A Theory of Three-way Decisions

Three-way decisions are thinking in threes. In contrast to dichotomous thinking in terms of two options, three-way decisions introduce a third option. We move from true/false, black/white, yes/no etc. into true/unsure/false, black/grey/white, yes/maybe/no etc. The third option provides the necessary flexibility and universality of thinking in threes.

A theory of three-way decisions (3WD) may be interpreted within a trisecting-acting-outcome (TAO) framework (see reference [1] below). With respect to trisecting, we divide a whole into three parts. With respect to acting, we design most effective strategies for processing the three parts. With respect to outcome, we evaluate the effectiveness of the combined outcome of trisection and acting.

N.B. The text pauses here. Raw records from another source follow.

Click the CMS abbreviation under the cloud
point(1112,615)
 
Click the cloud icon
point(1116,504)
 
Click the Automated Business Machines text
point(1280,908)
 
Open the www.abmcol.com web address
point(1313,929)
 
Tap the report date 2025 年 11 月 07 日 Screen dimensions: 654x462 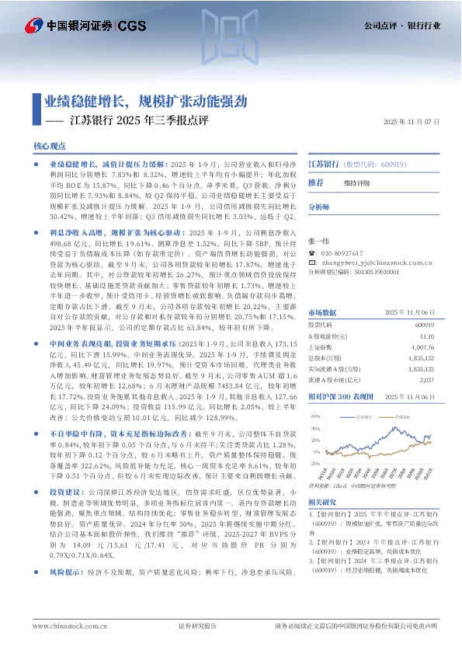[413, 122]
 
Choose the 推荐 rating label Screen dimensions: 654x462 [316, 183]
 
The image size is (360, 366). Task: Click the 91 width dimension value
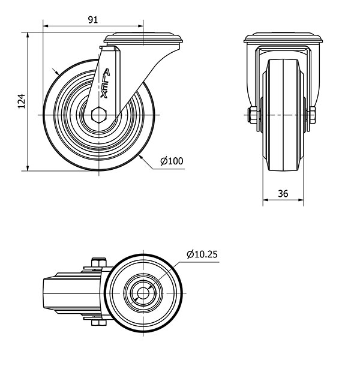(93, 20)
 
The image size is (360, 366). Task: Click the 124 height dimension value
(22, 101)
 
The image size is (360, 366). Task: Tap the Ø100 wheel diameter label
(172, 161)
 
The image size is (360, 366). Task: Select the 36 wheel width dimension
(283, 194)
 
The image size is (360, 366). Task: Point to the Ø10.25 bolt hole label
(202, 254)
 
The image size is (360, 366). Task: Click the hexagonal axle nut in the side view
(99, 115)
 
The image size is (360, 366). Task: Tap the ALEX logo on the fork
(105, 83)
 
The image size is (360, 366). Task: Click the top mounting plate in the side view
(143, 38)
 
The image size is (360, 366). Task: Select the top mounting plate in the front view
(283, 38)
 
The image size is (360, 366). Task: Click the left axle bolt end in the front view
(253, 115)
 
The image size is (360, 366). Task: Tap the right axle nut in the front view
(313, 115)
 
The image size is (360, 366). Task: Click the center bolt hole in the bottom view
(143, 293)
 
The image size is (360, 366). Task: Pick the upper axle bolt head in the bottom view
(99, 262)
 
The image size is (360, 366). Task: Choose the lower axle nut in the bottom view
(99, 323)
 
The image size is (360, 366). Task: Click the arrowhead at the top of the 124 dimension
(28, 35)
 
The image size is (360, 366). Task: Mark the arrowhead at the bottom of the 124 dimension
(28, 168)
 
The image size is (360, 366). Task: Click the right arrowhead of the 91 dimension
(140, 26)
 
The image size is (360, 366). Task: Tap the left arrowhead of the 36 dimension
(266, 200)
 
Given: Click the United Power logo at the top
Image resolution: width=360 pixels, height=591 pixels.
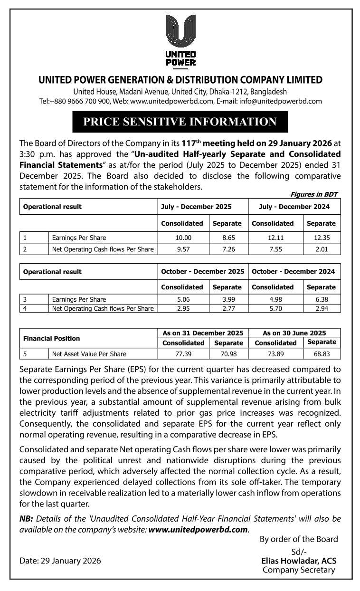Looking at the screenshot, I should (180, 40).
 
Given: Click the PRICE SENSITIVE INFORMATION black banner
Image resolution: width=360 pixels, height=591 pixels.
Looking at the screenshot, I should (180, 122).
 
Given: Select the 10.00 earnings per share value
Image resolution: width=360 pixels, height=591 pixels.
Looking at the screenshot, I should (183, 238).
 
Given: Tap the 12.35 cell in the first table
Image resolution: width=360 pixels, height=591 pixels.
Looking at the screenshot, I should (322, 238).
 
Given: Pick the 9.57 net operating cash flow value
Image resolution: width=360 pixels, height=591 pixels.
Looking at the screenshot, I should (183, 249).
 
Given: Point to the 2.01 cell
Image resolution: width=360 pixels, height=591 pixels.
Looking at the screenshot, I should (322, 249).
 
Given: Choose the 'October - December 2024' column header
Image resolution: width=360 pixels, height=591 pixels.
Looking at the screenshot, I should (293, 271).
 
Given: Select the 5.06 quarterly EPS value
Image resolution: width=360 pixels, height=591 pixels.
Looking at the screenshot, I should (183, 299).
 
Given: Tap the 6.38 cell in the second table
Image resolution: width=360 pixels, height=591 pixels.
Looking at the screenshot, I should (322, 299).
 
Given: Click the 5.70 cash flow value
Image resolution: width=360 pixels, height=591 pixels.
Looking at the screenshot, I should (275, 308).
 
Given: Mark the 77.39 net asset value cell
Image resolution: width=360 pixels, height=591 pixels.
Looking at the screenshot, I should (183, 354).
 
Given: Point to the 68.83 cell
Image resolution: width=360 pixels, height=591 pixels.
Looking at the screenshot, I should (322, 354).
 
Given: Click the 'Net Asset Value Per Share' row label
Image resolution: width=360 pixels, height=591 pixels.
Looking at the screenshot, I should (89, 354).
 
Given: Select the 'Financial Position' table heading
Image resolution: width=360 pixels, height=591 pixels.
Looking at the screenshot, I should (52, 338).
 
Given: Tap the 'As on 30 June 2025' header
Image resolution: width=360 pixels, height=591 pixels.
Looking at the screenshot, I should (294, 333).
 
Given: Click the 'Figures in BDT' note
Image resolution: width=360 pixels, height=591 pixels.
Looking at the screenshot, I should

In a set-theoretic model of three-way decisions, we divide a universal set into three pair-wise disjoint regions known as a trisection or a weak tri-partition. We design most effective strategies for processing the three regions. The identification and explicit investigation of different strategies for different regions are a distinguishing feature of three-way decisions.

A specific model of three-way decisions may be formulated based on the notions of acceptance, rejection and noncommitment. It is an extension of the commonly used binary-decision model with an added third option. Three-way decisions play a key role in everyday decision-making and have been widely used in many fields and disciplines.

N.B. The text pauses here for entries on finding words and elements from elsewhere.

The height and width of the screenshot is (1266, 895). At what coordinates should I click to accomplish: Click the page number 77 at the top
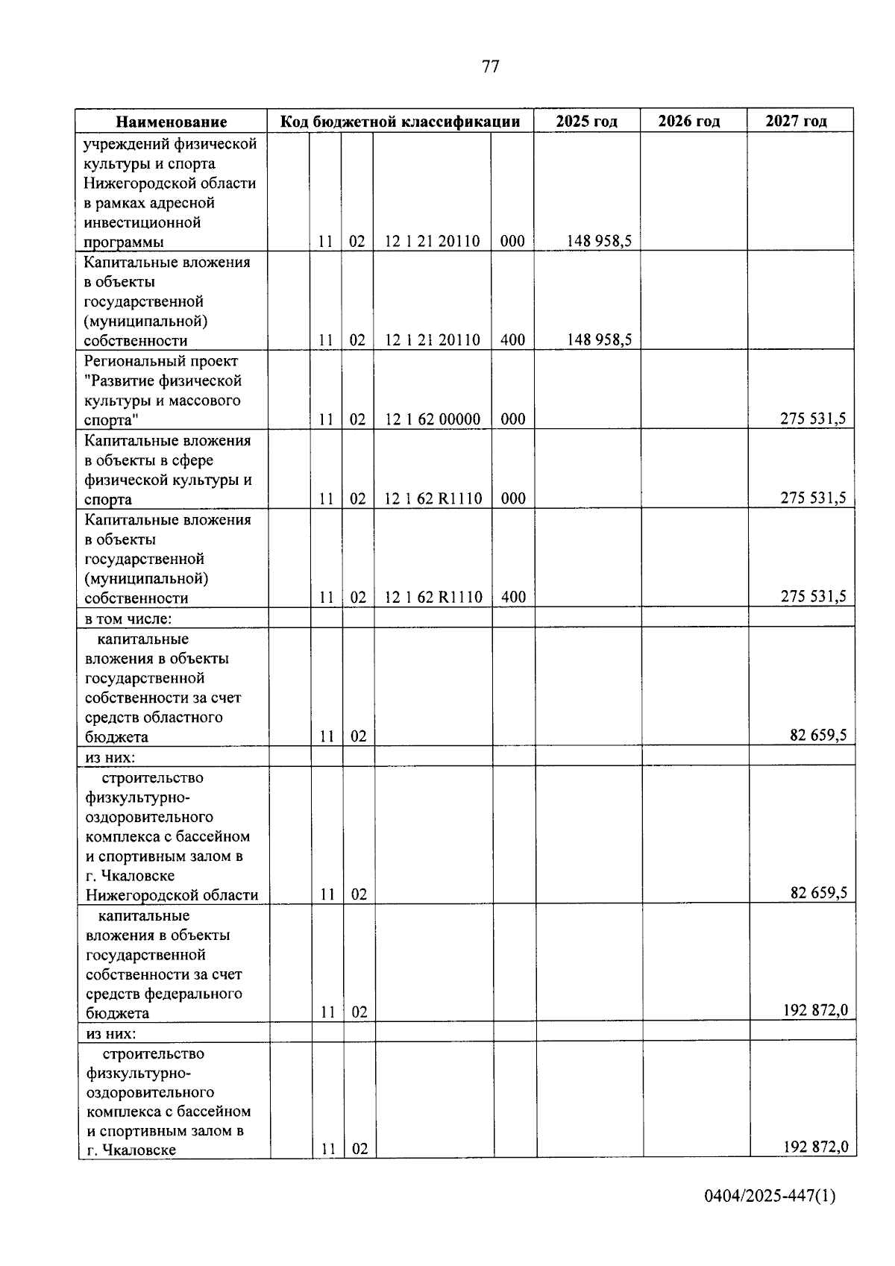(x=490, y=67)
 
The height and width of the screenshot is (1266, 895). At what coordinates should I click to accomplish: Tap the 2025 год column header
(x=586, y=122)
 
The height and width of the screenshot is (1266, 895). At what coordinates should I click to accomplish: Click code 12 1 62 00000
(x=433, y=419)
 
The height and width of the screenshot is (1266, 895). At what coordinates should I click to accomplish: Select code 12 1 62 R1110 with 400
(x=433, y=598)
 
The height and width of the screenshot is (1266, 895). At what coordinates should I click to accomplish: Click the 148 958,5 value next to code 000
(x=599, y=241)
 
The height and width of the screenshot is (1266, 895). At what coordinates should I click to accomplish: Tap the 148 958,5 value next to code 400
(x=599, y=340)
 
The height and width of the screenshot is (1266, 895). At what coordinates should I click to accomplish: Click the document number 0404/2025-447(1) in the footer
(x=770, y=1197)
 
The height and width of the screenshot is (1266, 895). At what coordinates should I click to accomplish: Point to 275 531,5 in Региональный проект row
(x=813, y=419)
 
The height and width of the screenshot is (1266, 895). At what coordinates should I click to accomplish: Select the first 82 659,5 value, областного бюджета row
(x=818, y=736)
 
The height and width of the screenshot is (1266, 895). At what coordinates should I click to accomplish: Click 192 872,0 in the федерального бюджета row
(x=814, y=1011)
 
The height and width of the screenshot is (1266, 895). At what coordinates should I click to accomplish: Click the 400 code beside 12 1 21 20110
(x=512, y=340)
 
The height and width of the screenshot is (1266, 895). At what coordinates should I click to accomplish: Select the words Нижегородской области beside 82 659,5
(x=172, y=895)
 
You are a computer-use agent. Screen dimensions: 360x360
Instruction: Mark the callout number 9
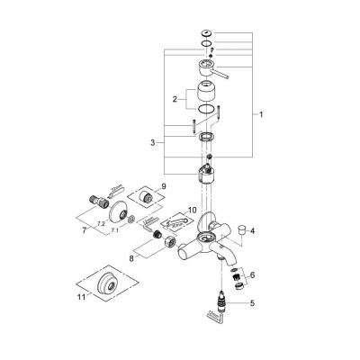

The notion of three-way decisions was originally introduced by the needs to explain the three regions of probabilistic rough sets (see reference [3] below). One can construct rules for acceptance from the positive region and rules for rejection from the negative region. When neither a decision of an acceptance nor a decision of rejection can be made, a third option of noncommitment is chosen. Recent studies show that rough set theory is only one of possible ways to construct three regions. A more general theory of three-way decisions has been proposed (see reference [2] below), embracing ideas from rough sets, interval sets, shadowed sets, three-way approximations of fuzzy sets, orthopairs, square of oppositions, and others.

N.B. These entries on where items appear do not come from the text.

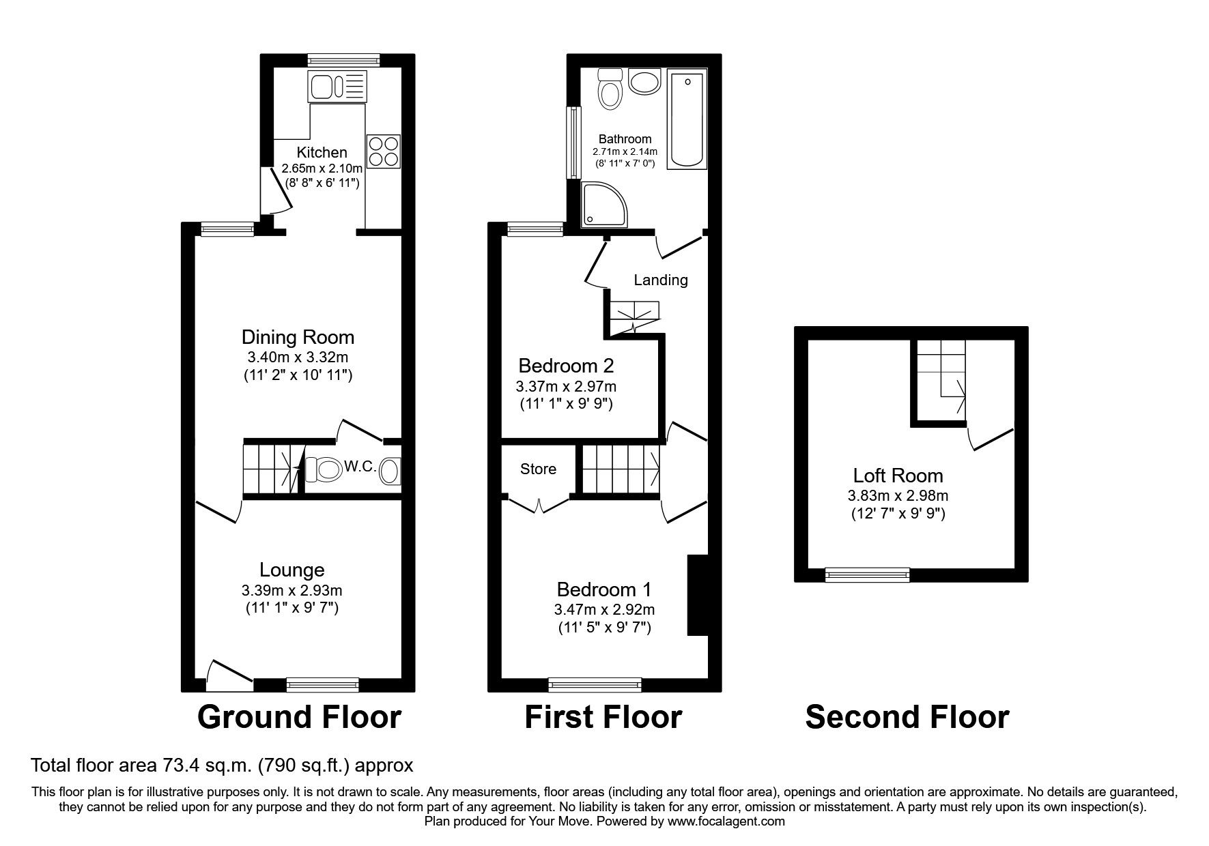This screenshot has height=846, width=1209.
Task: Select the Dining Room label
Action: [298, 337]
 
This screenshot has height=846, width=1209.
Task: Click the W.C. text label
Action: [360, 467]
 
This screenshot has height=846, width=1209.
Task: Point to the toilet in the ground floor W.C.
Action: [324, 470]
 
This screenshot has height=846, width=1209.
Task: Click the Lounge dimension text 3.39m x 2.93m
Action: [291, 590]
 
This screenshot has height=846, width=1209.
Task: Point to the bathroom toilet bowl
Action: [609, 91]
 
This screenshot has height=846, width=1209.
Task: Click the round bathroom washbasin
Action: [645, 82]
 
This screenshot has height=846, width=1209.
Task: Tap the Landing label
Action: [660, 280]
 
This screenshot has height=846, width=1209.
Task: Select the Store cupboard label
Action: [538, 469]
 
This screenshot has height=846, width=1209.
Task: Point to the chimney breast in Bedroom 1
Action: [697, 595]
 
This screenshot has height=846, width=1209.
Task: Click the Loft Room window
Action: [868, 574]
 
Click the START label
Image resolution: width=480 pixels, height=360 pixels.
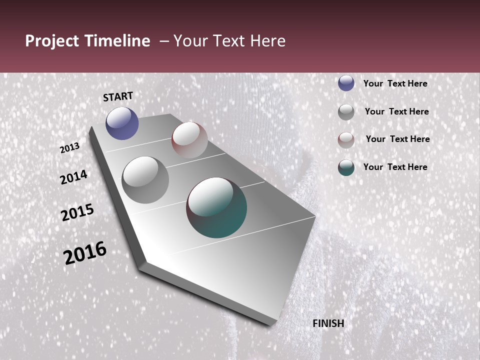pos(118,96)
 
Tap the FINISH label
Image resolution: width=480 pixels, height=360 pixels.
pos(328,324)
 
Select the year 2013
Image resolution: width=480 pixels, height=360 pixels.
pos(70,148)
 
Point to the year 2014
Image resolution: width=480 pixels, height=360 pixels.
pos(74,177)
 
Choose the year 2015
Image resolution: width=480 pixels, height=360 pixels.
pos(78,213)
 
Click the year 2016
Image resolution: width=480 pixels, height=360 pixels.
pos(85,253)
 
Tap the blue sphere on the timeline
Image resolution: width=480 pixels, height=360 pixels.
pos(122,123)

[1] Y.Y. Yao, Three-way decision and granular computing, International Journal of Approximate Reasoning 103 (2018) 107-123.
[2] Y.Y. Yao, An outline of a theory of three-way decisions, in: J.T. Yao, Y. Yang, R. Slowinski, S. Greco, H. Li, S. Mitra, L. Polkowski (Eds.), Rough Sets and Current Trends in Computing, LNCS 7413, Springer, Heidelberg, 2012, pp. 1-17.
[3] Y.Y. Yao, Three-way decisions: an interpretation of rules in rough set theory, in: P. Wen, Y.F. Li, L. Polkowski, Y.Y. Yao, S. Tsumoto, G.Y. Wang (Eds.), Rough Sets and Knowledge Technology, LNCS 5589, Springer, Heidelberg, 2009, pp. 642-649.